**What you will do**
Reproduce everything from the line containing "Where should I click to: Click the" down to the end of the entries below, leaving the pictures out of your answer.

**Data supplied**
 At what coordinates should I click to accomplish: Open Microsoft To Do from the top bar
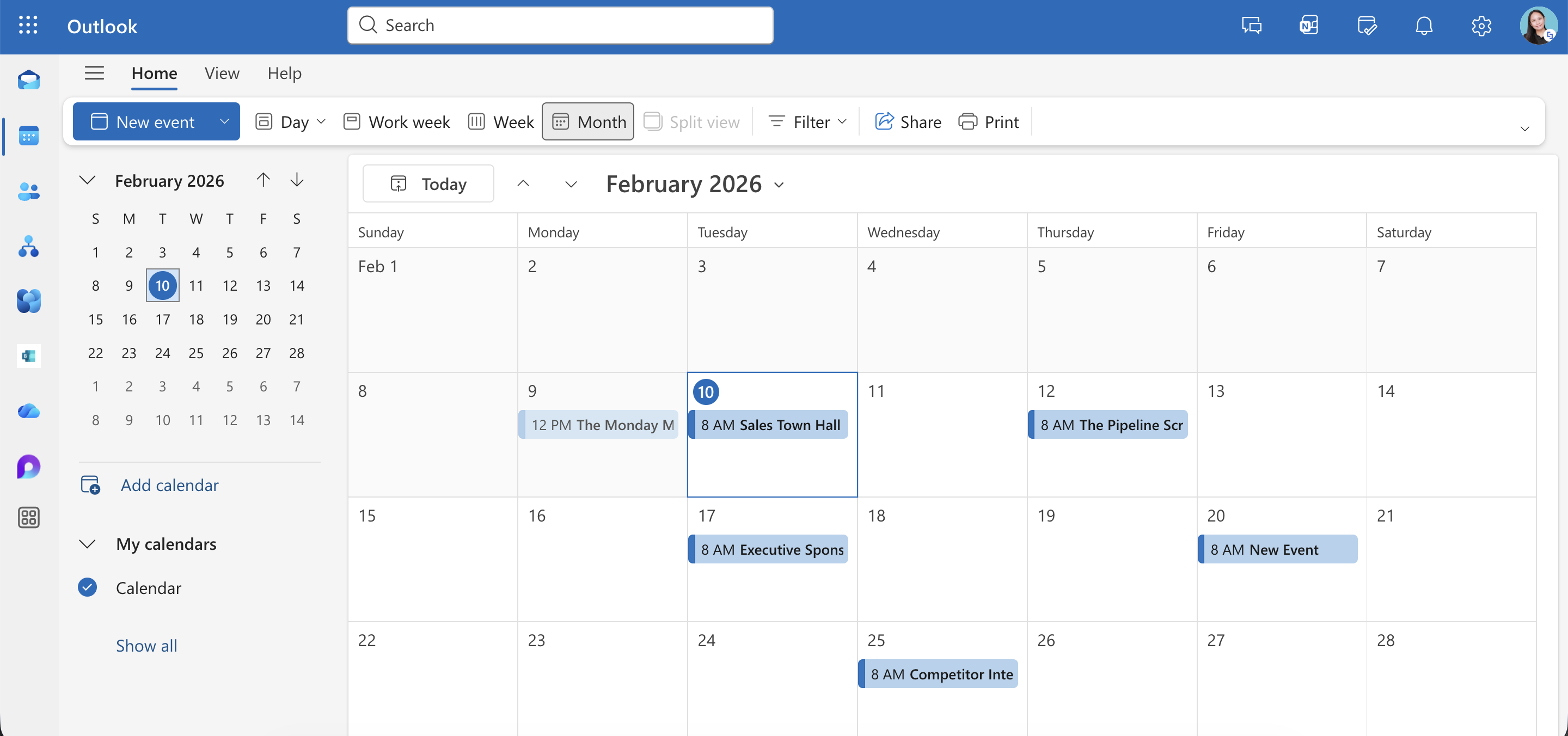[1367, 25]
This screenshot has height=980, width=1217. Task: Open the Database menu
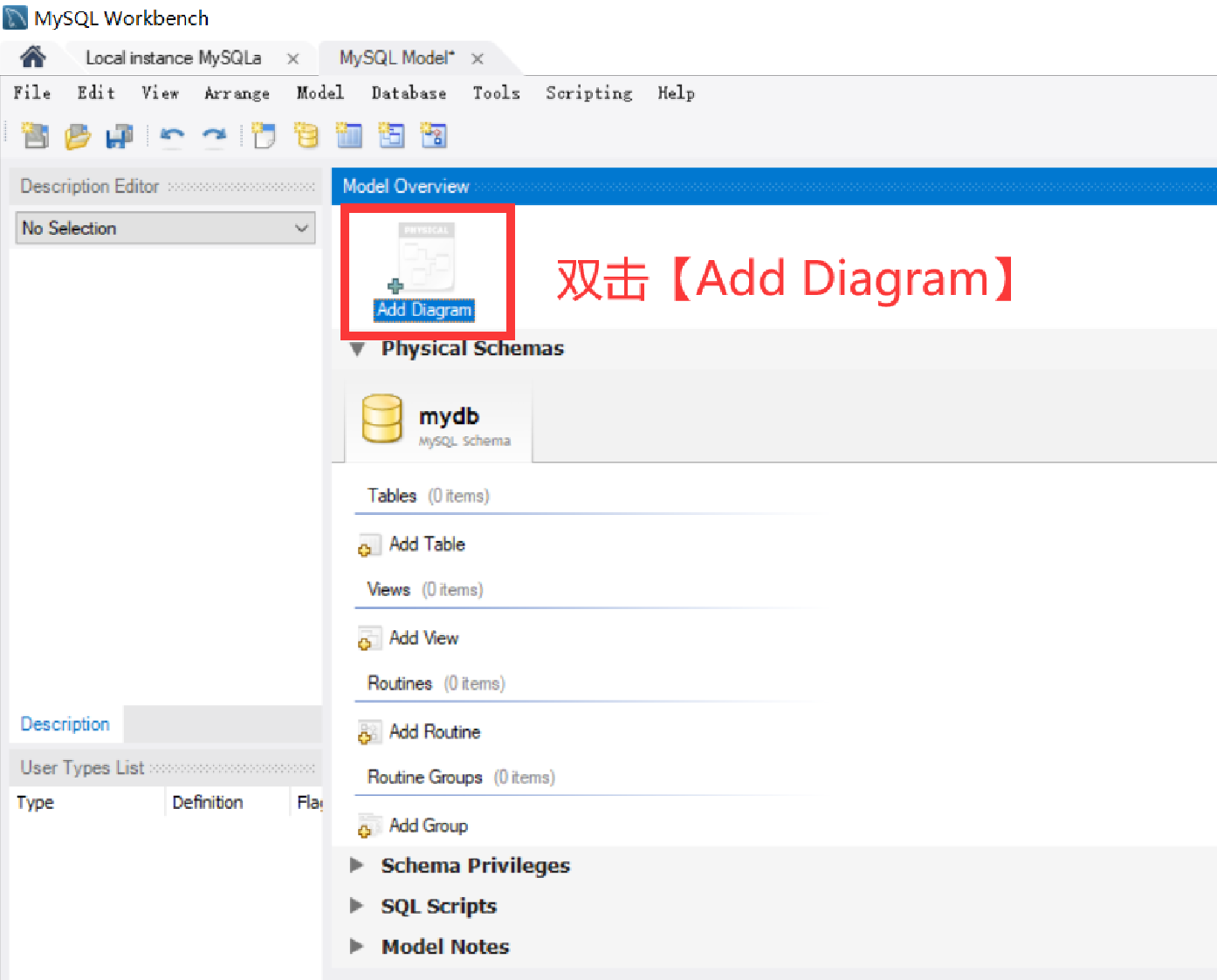point(408,93)
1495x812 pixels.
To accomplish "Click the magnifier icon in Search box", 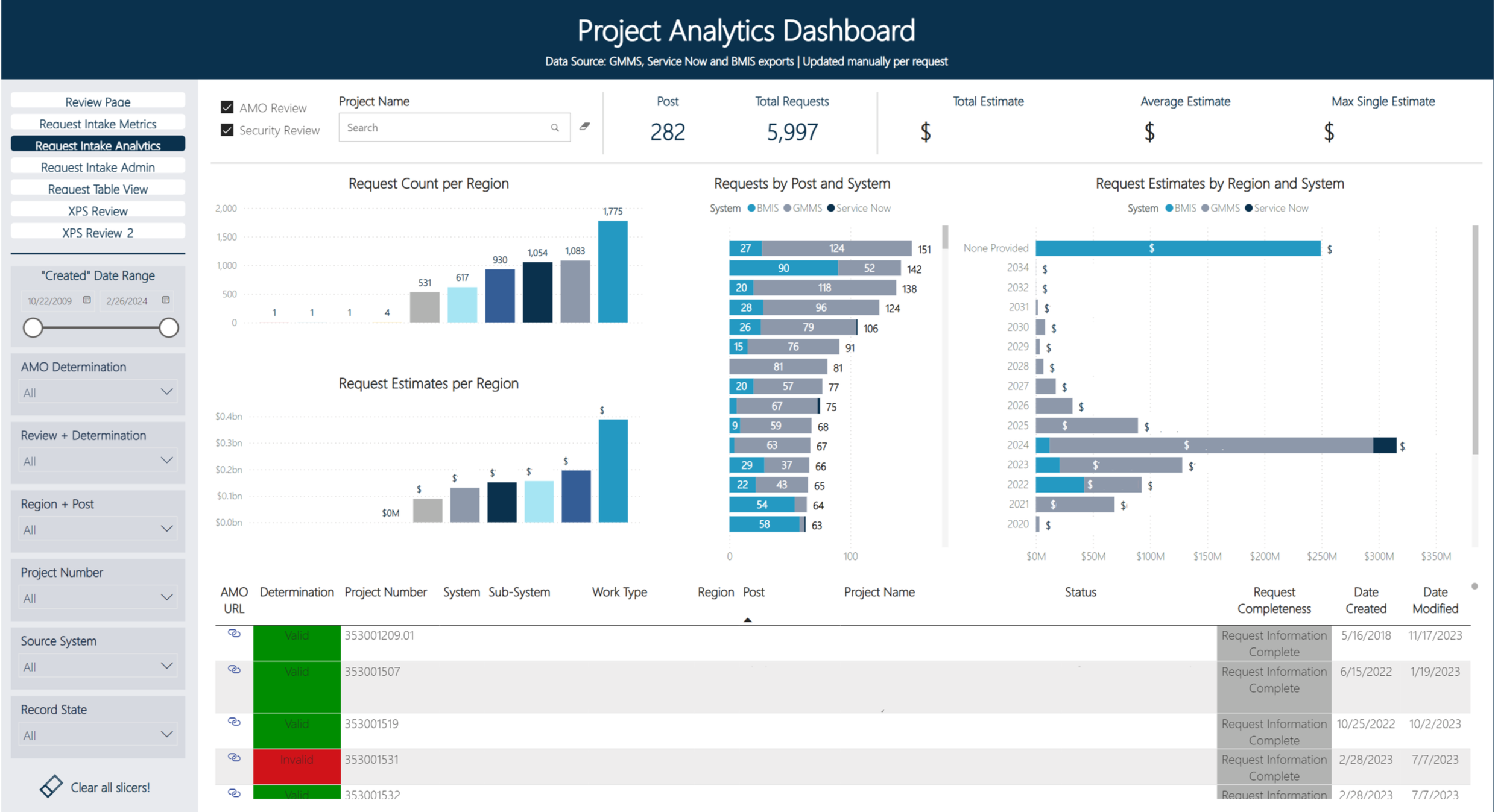I will [555, 128].
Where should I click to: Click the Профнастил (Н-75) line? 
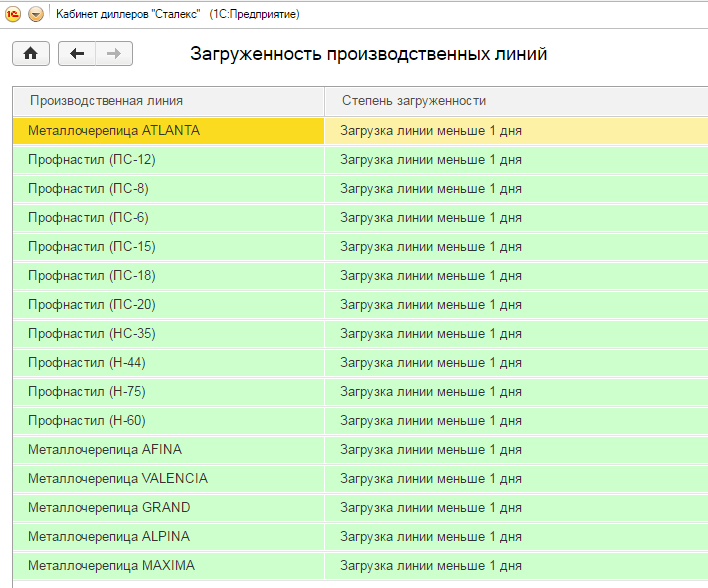point(87,392)
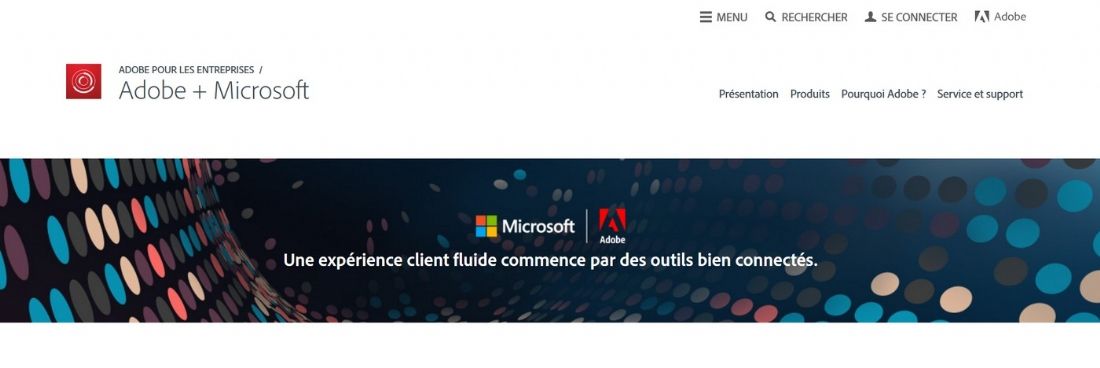Select Pourquoi Adobe ? navigation item

coord(883,94)
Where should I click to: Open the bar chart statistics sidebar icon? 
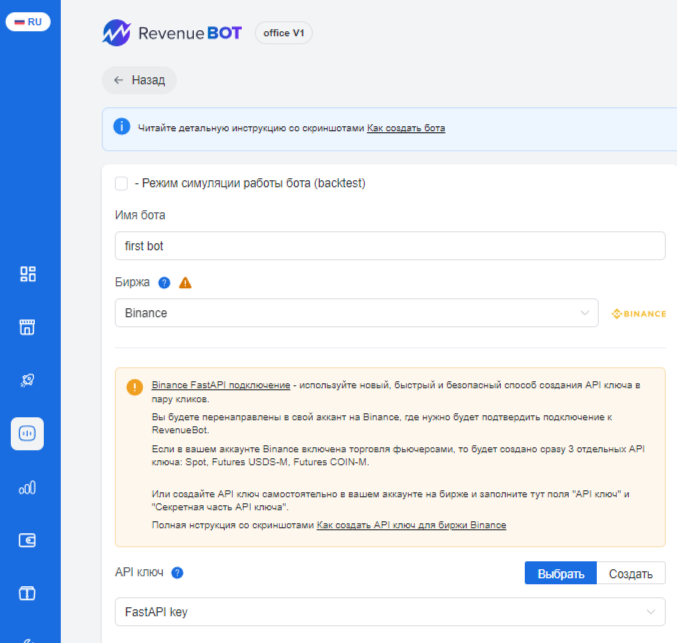coord(28,487)
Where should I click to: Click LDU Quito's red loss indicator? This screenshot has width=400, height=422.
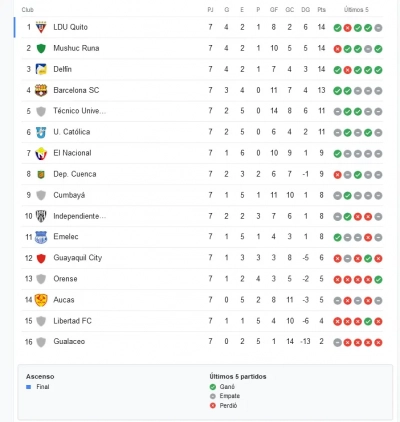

**Answer to this exercise**
Where should I click to: Click the Профнастил (Н-75) line? 
point(87,392)
Select Pourquoi Adobe ? navigation item

coord(883,94)
Where should I click to: Open the bar chart statistics sidebar icon? 
coord(28,487)
Where should I click to: Click LDU Quito's red loss indicator? This screenshot has width=400, height=422.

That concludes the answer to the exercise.